━━━━━ Extrait choisi

Concrètement, on crée un compte sur le site officiel, on remplit le formulaire correspondant à sa situation et on joint les pièces demandées. Le guichet transmet ensuite le dossier aux organismes concernés, qui enregistrent l’entreprise et lui attribuent ses identifiants. Pour une micro-entreprise ou une entreprise individuelle, l’immatriculation est gratuite ; pour une société, des frais s’ajoutent, notamment la publication d’une annonce légale et les frais de greffe.

Les chiffres exacts, à la source

Plafonds de la micro-entreprise, taux de cotisations, montants des frais de greffe : ces valeurs sont révisées régulièrement. Avant de décider, vérifiez-les sur les sources officielles — le guichet unique de l’INPI, l’URSSAF et service-public.fr — plutôt que sur un chiffre lu au hasard.

━━━━━━━━━━
━━━━━ Données fournies

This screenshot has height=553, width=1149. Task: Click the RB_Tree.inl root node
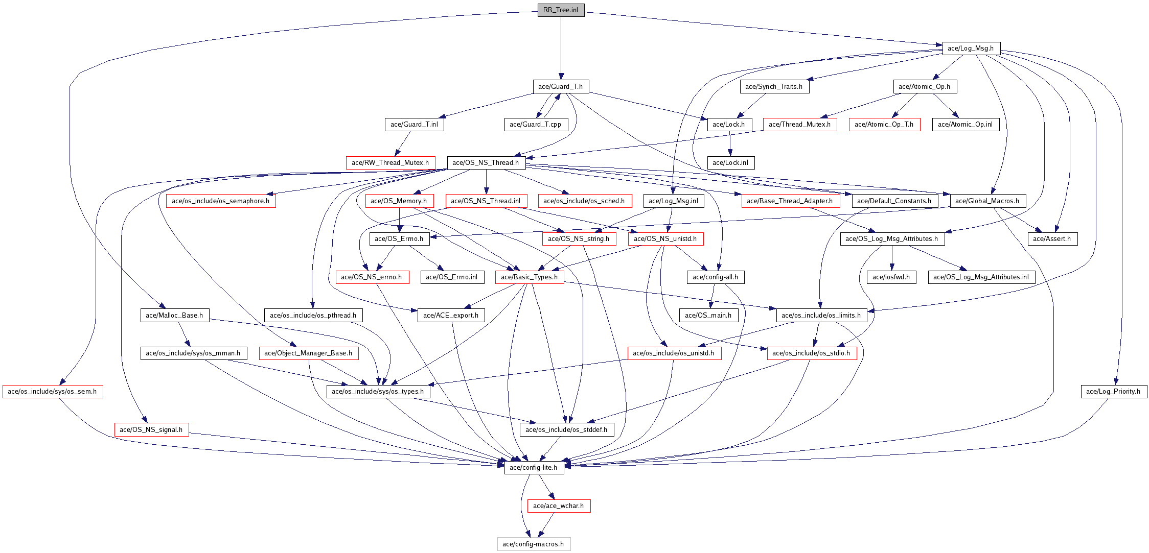point(561,10)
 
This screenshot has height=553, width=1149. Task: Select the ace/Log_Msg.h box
point(971,49)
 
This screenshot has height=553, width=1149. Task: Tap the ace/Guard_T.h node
point(560,87)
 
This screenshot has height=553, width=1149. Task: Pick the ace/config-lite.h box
point(534,468)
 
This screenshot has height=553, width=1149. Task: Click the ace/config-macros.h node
point(533,544)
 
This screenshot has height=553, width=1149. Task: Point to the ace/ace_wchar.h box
point(558,506)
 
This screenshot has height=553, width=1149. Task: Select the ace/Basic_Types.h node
point(529,277)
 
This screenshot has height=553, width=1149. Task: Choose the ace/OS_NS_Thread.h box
point(486,163)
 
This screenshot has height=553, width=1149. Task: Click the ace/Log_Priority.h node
point(1113,392)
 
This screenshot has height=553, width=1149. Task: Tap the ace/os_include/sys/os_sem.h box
point(52,392)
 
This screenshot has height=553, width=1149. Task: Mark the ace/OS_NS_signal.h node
point(151,430)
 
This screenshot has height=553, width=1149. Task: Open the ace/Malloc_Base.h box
point(174,316)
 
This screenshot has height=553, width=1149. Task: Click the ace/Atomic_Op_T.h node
point(884,125)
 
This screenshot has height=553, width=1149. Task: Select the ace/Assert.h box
point(1052,239)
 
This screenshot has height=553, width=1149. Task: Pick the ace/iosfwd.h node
point(891,277)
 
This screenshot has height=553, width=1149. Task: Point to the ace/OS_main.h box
point(708,316)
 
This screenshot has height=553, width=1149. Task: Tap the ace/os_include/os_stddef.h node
point(566,430)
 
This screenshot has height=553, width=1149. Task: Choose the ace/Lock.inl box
point(730,163)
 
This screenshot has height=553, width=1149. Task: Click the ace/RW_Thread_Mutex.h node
point(390,163)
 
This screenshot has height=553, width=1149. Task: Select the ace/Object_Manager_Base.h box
point(308,353)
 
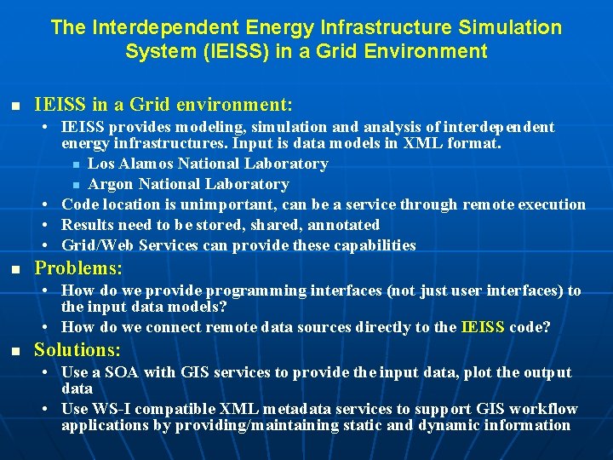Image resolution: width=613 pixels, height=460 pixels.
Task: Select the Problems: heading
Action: (x=78, y=268)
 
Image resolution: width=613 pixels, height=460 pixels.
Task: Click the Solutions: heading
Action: (x=77, y=350)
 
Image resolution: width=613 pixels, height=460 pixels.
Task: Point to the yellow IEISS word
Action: (x=483, y=327)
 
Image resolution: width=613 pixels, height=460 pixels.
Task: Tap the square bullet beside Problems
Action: (x=14, y=270)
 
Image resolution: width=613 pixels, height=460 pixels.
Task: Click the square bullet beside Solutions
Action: (x=14, y=352)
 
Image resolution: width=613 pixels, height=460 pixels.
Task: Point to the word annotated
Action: (x=338, y=225)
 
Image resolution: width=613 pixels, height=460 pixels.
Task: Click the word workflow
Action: (x=545, y=409)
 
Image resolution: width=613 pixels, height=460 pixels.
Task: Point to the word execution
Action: (x=551, y=204)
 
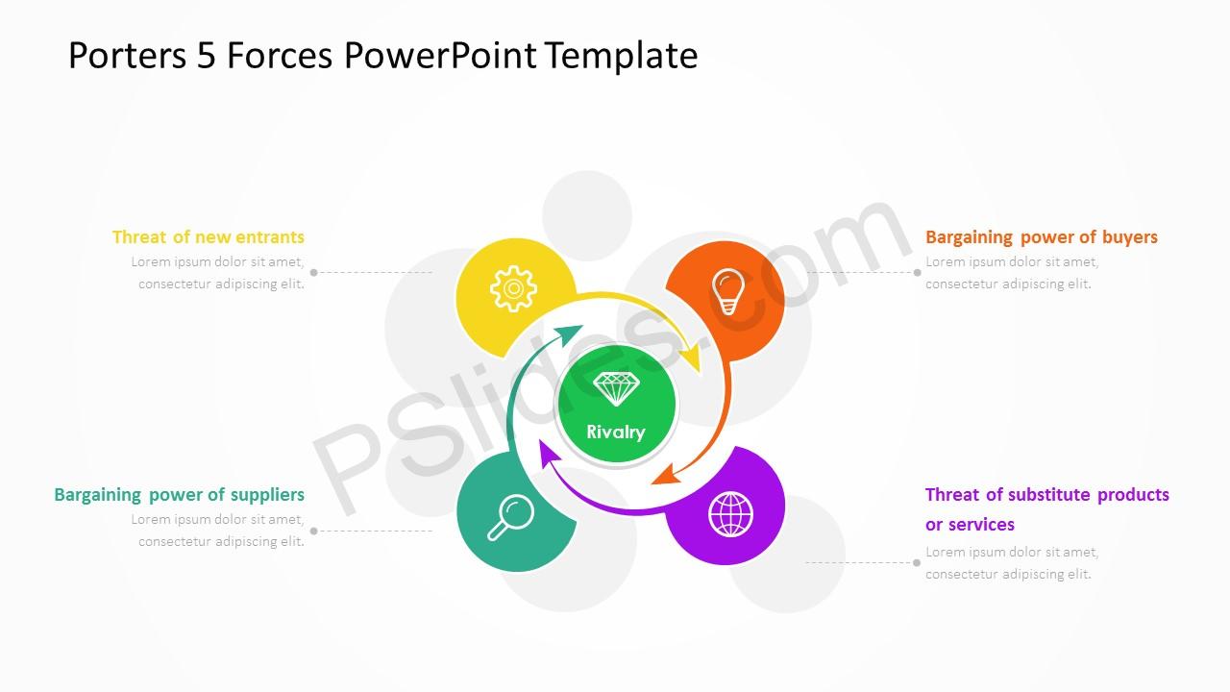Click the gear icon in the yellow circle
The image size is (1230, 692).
click(513, 288)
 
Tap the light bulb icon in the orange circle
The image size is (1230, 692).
click(728, 291)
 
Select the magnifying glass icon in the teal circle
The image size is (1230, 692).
click(510, 517)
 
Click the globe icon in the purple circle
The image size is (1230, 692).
click(730, 514)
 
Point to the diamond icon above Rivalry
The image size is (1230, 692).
click(616, 389)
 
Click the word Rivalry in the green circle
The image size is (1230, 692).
click(616, 432)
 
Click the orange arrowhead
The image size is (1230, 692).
click(666, 475)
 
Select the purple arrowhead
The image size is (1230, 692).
click(549, 453)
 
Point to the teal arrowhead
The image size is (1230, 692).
click(568, 333)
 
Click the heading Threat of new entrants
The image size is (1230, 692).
click(209, 236)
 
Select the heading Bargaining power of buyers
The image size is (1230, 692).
click(1041, 236)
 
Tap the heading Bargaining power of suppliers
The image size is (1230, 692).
click(179, 494)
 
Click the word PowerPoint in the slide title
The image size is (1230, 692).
click(440, 55)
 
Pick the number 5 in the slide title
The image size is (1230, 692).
click(206, 56)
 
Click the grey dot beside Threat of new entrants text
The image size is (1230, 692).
click(313, 272)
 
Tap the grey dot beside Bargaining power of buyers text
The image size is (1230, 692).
click(917, 272)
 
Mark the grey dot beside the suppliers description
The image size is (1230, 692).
click(313, 531)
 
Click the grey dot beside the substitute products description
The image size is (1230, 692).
click(917, 562)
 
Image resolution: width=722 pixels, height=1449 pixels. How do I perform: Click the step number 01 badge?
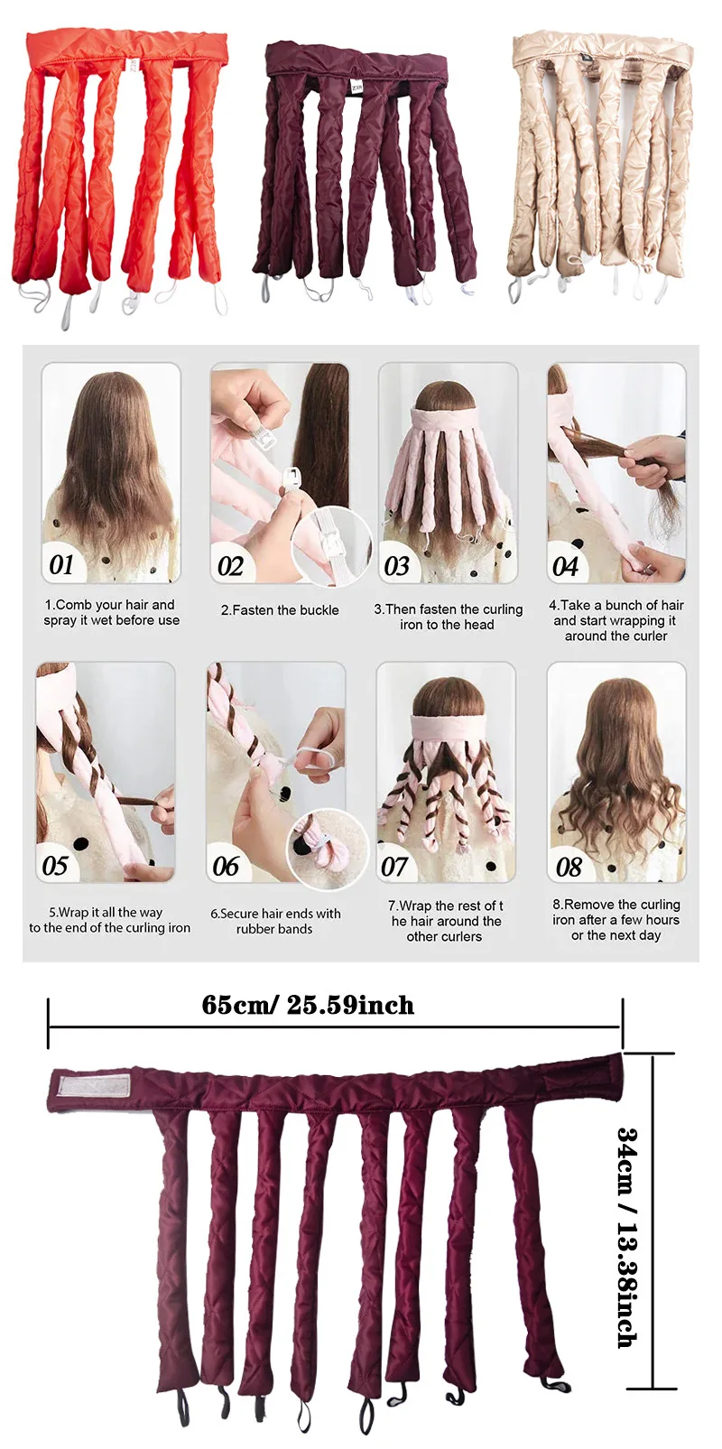(x=62, y=565)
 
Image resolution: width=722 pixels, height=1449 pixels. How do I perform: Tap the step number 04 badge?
(x=566, y=566)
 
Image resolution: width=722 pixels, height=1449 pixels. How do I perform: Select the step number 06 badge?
(x=227, y=867)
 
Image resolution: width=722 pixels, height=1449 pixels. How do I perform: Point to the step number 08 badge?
(x=569, y=868)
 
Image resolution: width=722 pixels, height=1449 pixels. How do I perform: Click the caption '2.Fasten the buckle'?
(x=280, y=610)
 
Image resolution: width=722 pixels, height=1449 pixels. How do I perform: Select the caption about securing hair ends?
(x=275, y=921)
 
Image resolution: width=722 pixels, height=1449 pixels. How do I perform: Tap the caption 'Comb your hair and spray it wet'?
(x=111, y=612)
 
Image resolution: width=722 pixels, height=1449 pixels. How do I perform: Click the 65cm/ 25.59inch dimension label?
(x=308, y=1005)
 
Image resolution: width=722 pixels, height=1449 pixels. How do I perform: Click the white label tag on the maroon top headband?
(x=356, y=83)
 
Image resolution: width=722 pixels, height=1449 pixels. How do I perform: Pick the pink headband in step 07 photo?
(x=448, y=727)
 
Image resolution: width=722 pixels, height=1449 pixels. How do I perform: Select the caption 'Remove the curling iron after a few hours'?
(x=616, y=920)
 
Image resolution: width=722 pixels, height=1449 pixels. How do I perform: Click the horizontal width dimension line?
(x=334, y=1026)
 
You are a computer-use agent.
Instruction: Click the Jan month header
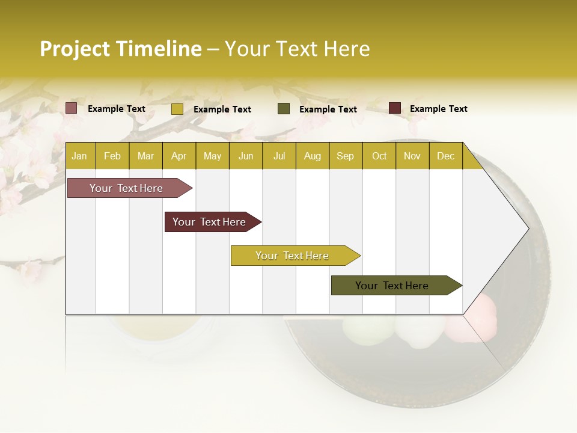pos(79,156)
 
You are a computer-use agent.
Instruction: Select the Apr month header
pos(179,156)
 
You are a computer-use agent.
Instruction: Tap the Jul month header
pos(279,156)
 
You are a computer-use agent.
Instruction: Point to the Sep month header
pos(345,156)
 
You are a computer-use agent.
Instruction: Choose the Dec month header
pos(445,156)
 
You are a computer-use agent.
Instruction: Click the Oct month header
pos(379,156)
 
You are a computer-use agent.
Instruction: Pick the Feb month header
pos(112,156)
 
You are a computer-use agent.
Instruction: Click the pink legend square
pos(72,108)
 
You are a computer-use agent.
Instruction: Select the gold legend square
pos(177,109)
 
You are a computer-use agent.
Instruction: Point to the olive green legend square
pos(284,109)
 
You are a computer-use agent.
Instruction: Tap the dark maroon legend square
pos(395,108)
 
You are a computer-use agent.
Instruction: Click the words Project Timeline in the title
pos(120,49)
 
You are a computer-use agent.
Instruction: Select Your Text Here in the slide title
pos(297,49)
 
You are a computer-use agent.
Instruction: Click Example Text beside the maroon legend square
pos(438,109)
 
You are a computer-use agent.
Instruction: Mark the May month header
pos(212,156)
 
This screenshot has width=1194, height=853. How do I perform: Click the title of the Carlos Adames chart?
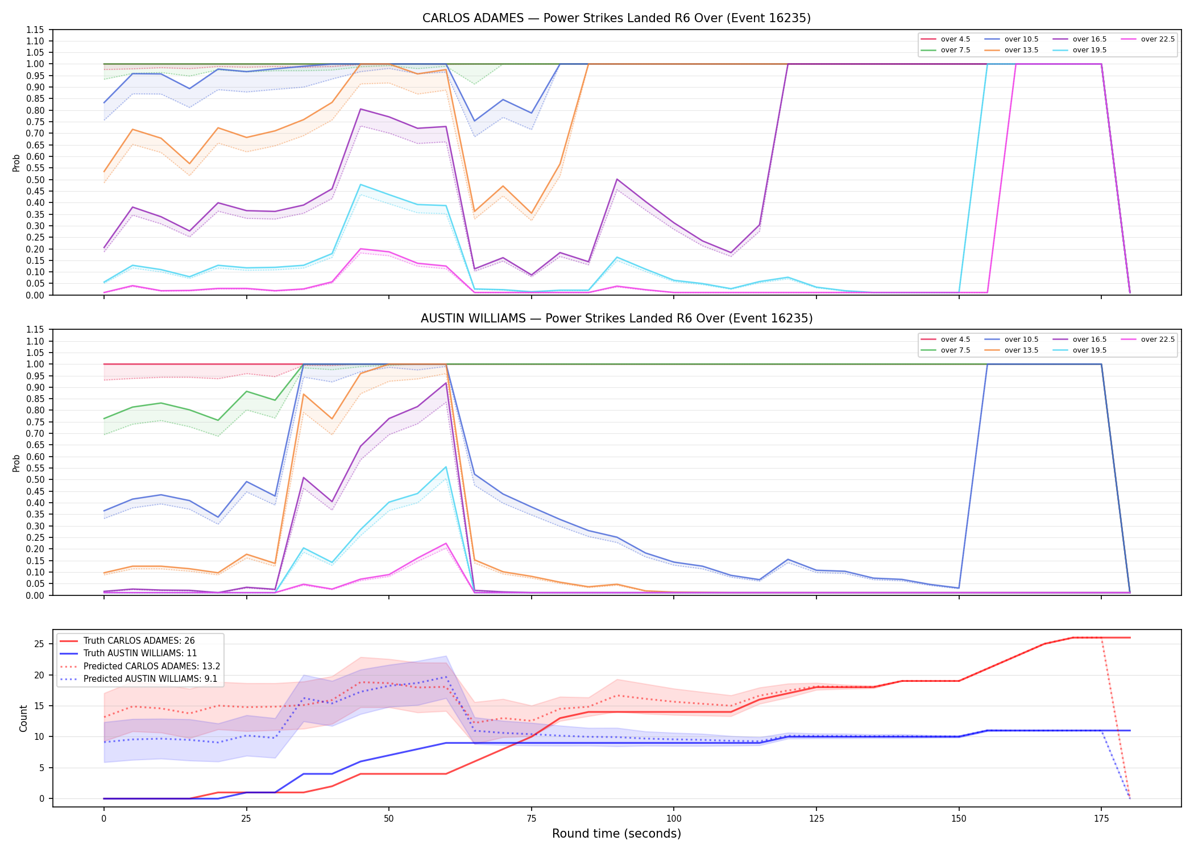coord(616,18)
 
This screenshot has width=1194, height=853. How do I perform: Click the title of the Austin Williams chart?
coord(616,318)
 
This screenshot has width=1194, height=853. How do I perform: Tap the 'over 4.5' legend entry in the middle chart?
coord(945,339)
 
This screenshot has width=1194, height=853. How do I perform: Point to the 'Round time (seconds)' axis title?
coord(616,834)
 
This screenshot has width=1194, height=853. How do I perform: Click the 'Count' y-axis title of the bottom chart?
coord(23,718)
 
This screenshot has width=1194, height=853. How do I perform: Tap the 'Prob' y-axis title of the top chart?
coord(16,163)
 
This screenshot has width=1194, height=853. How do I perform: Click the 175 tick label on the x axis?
coord(1101,819)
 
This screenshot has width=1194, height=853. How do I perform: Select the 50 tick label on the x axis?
coord(388,819)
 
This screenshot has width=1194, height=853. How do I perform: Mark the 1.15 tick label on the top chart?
coord(35,30)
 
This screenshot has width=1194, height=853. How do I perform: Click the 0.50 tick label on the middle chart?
coord(35,479)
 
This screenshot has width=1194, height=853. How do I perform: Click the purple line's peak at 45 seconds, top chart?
coord(360,109)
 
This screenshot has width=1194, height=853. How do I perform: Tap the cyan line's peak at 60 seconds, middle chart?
coord(446,467)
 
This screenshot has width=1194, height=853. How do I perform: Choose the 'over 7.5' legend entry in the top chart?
coord(945,50)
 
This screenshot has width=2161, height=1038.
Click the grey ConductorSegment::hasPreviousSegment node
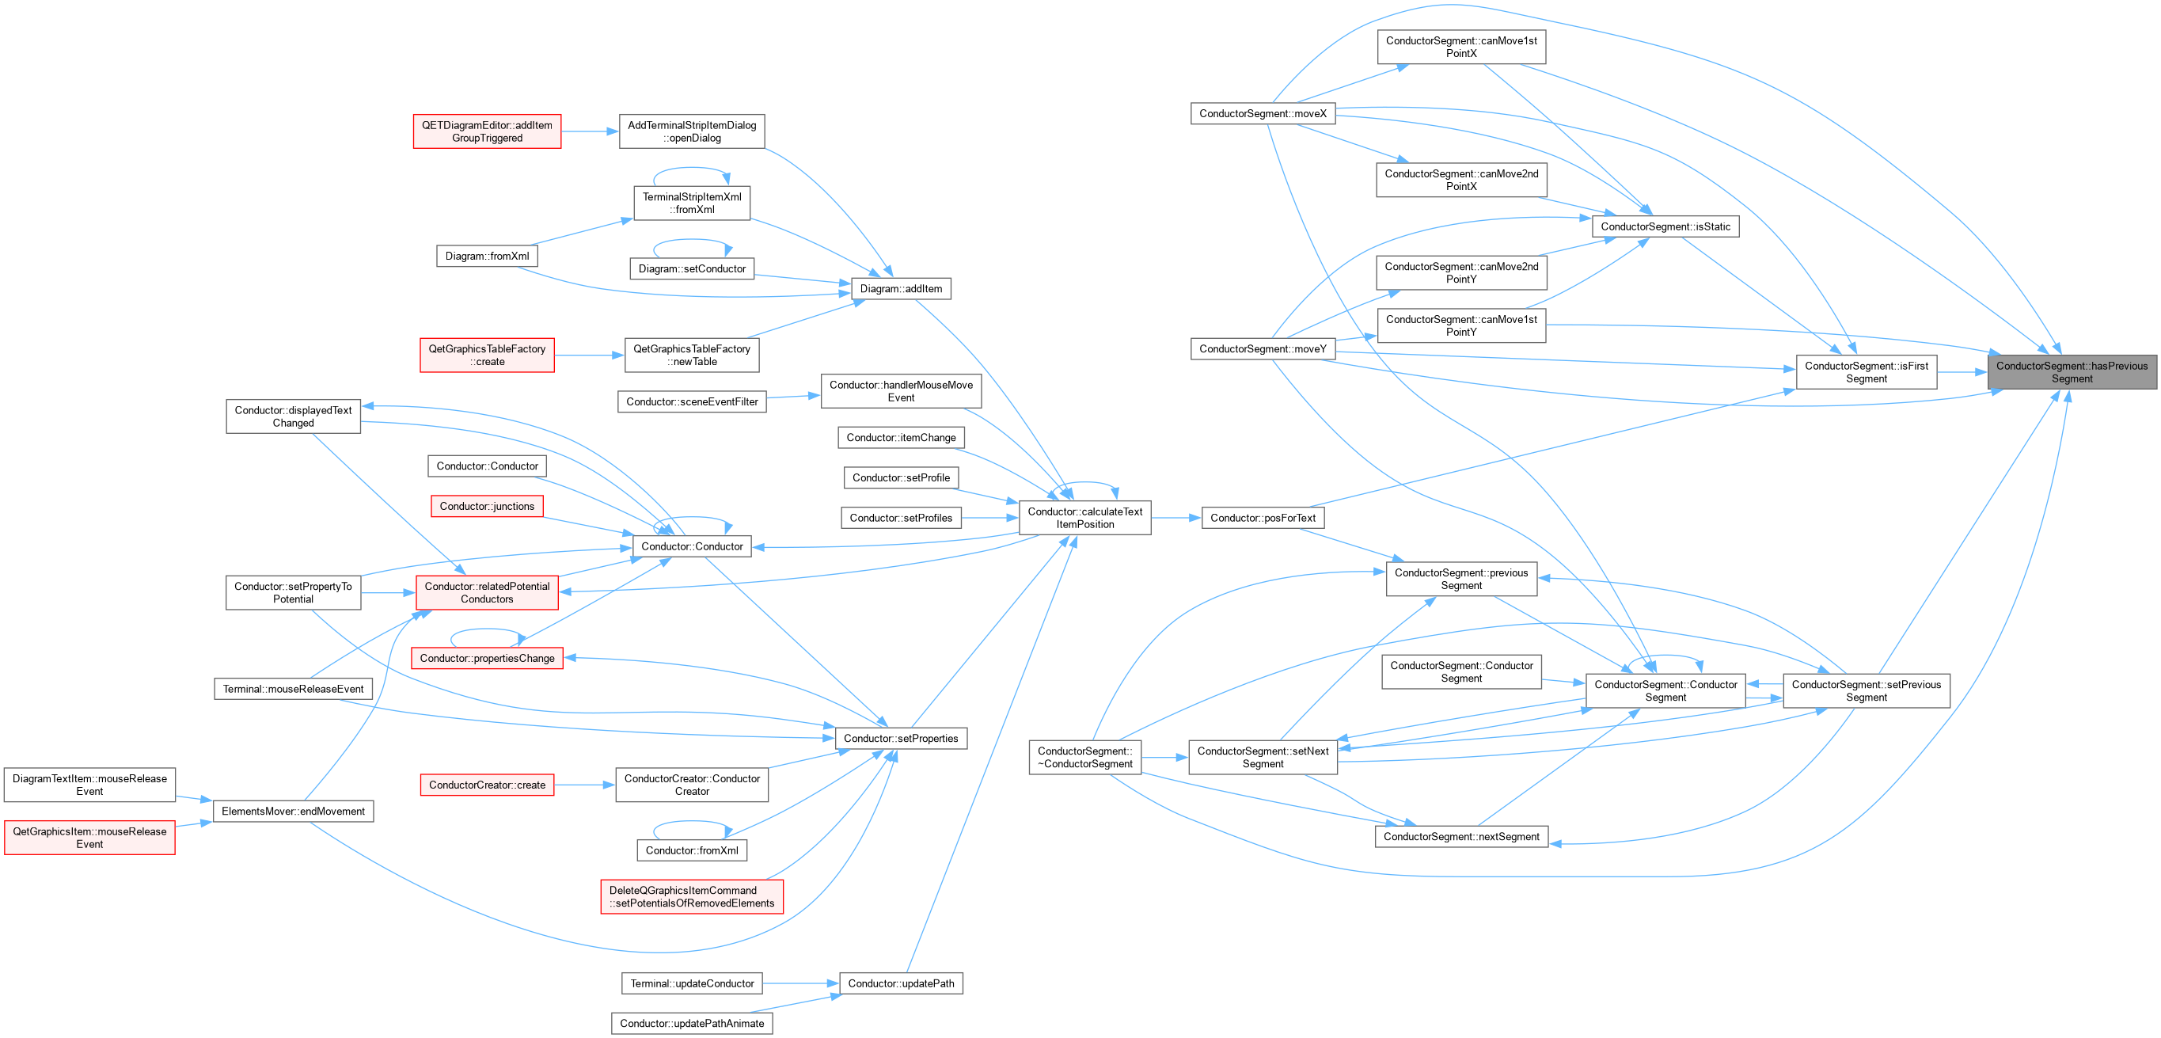(x=2072, y=372)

━━━━━━━━━━

Questions à traiter:
1 > Résumez l'extrait choisi en deux phrases.
2 > Répondez aux questions suivantes d'après l'extrait choisi.
(a) À qui le guichet transmet-il le dossier ?
(b) Quels frais s'ajoutent pour une société ?
(c) Quelles sources officielles sont citées pour vérifier les chiffres ?

Corrigés:
1 > Pour immatriculer une entreprise, on crée un compte sur le site officiel, on remplit le formulaire adapté à sa situation et on joint les pièces demandées ; le guichet transmet ensuite le dossier aux organismes concernés, qui enregistrent l'entreprise et lui attribuent ses identifiants. L'immatriculation est gratuite pour une micro-entreprise ou une entreprise individuelle mais entraîne des frais pour une société, et les valeurs chiffrées, révisées régulièrement, doivent être vérifiées sur les sources officielles.

2 >
(a) Aux organismes concernés.
(b) Notamment la publication d'une annonce légale et les frais de greffe.
(c) Le guichet unique de l'INPI, l'URSSAF et service-public.fr.